Pocos se imaginan el clima anticolombiano que ha empezado a crecer en Ecuador. El país vecino que tradicionalmente veía a Colombia como un entrañable hermano y recibía a nuestros nacionales con cordialidad y deferencia, ha empezado a percibirnos como la fuente de sus mayores problemas. Lo más grave es que los motivos de los ecuatorianos son válidos en gran medida y que algunos interesados se preparan para pescar en este río revuelto.

Colombia históricamente ha manejado con cierto menosprecio las relaciones con su tercer socio. El apoyo ecuatoriano durante mucho tiempo se ha dado por descontado. No se ha hecho nada efectivo por equilibrar la balanza comercial de los dos países. Cada año, ese balance marca un saldo en rojo de 400 millones de dólares, en contra de Ecuador.

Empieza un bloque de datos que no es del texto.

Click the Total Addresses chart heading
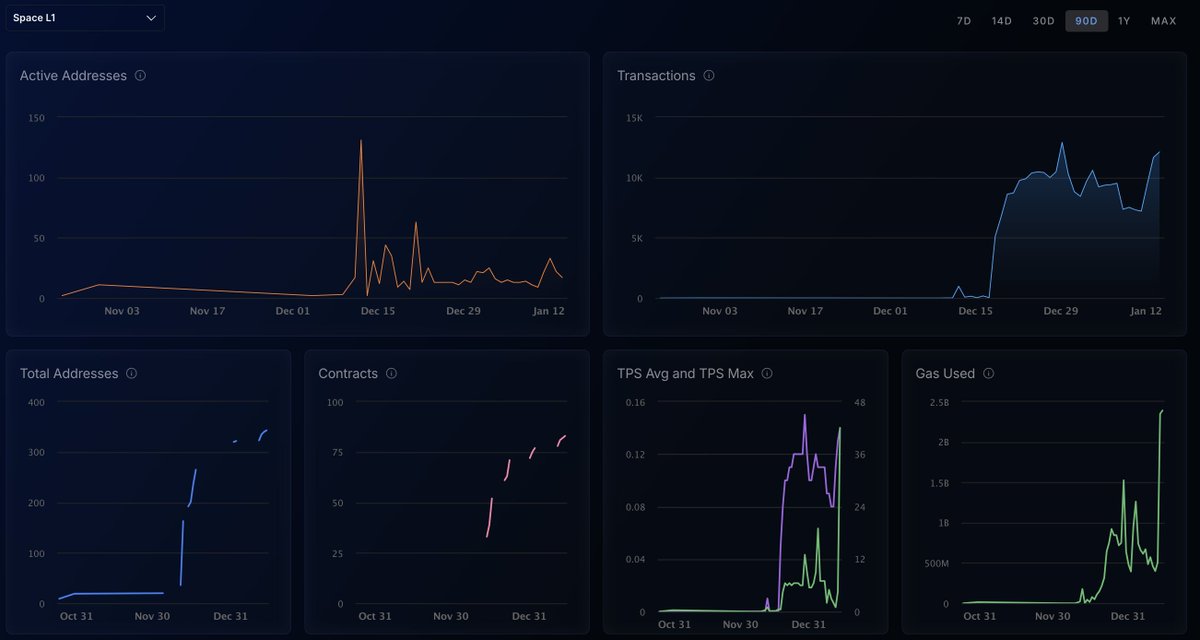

Para citar un solo ejemplo, los licores ecuatorianos no han podido entrar a Colombia, por cuenta del sistema cuasi feudal de rentas departamentales. Un sistema secuestrado en muchas regiones por la politiquería, diseñado para conservar monopolios, apacentar clientelas y pagar favores. Ecuador encuentra incomprensible que sus productos estén sometidos a un camino tortuoso de trabas e impuestos locales, que les quitan cualquier posibilidad de competir.

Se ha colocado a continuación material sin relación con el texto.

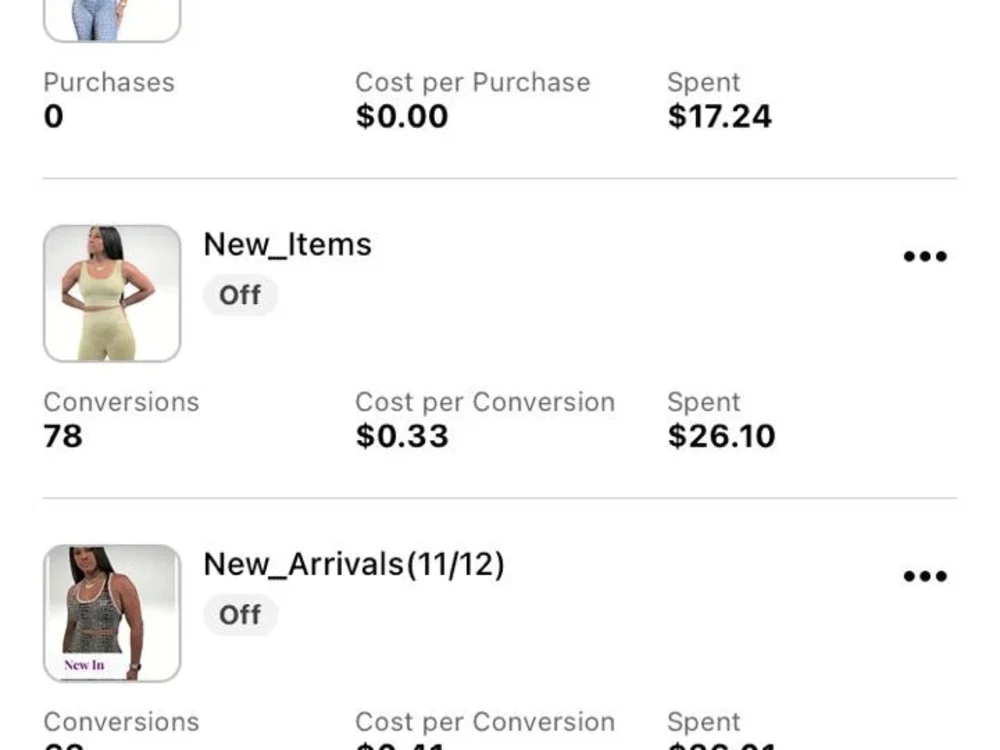Tap the Conversions count of 78

tap(63, 436)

Sin embargo, todo se quedaría en diferencias comerciales si el asunto no estuviera además sazonado por las consecuencias del conflicto interno colombiano. Un conflicto cuya existencia el gobierno nacional niega con empeño.

El desplazamiento forzado por las acciones de guerrilleros y paramilitares llega a Ecuador convertido en inmigración ilegal. La cancillería ecuatoriana estima en 600.000 el número de ciudadanos colombianos que viven irregularmente en ese país.

El discurso de muchos políticos ecuatorianos asocia la llegada masiva de colombianos con la creciente inseguridad de sus ciudades. En algunos casos como el de Guayaquil, donde la delincuencia ha sido un problema endémico, esa asociación no parece tener asidero. Pero no hay semana en la que no sea capturado un colombiano como responsable de robo, homicidio o secuestro.

Los 640 kilómetros de frontera se han convertido en motivo de mutuas recriminaciones. Colombia y Ecuador se culpan recíprocamente de descuidar la vigilancia en la zona limítrofe. Incluso hay voces de este lado que sindican a Ecuador de ser tolerante frente al tránsito de guerrilleros, al abastecimiento de armas, explosivos y precursores químicos.

Quito afirma que ha apostado 12.000 soldados en las bases fronterizas -descuidando incluso sus también críticos límites con Perú- sin que Colombia haga lo propio. Bogotá alega que tiene brigadas móviles operando cerca de la zona limítrofe, pero Ecuador pide presencia militar fija y mayor.

La fumigación con glifosato, en cuya inocuidad no creen allá, saltó a los primeros renglones de la agenda binacional. Ellos sostienen -con pruebas sólidas- que sus ciudadanos y cultivos legales se afectan por la aspersión en la frontera y exigen una franja de protección de 10 kilómetros. El canciller Antonio Parra ha afirmado que si la situación prosigue, Ecuador acudirá a una corte de justicia internacional.

El recién nombrado ministro de Defensa, general Oswaldo Jarrín, dijo esta semana que Ecuador no considera terroristas a las Farc. La afirmación es un claro anuncio de lo que se puede venir y del cambio de posición de un sector que se consideraba afín a la política de seguridad del gobierno colombiano. El propio general Jarrín, un militar de línea dura, había afrontado severas críticas cuando públicamente defendió el Plan Colombia.

Como si le faltaran ingredientes a esta receta explosiva, es creciente la influencia del presidente de Venezuela, Hugo Chávez, en Ecuador. Un acuerdo de refinación subsidiada del petróleo ecuatoriano en plantas venezolanas podría significar ingresos extras de 800 millones de dólares anuales para la necesitada economía ecuatoriana.

La tenaza se está formando y probablemente Colombia sólo la sentirá cuando se cierre.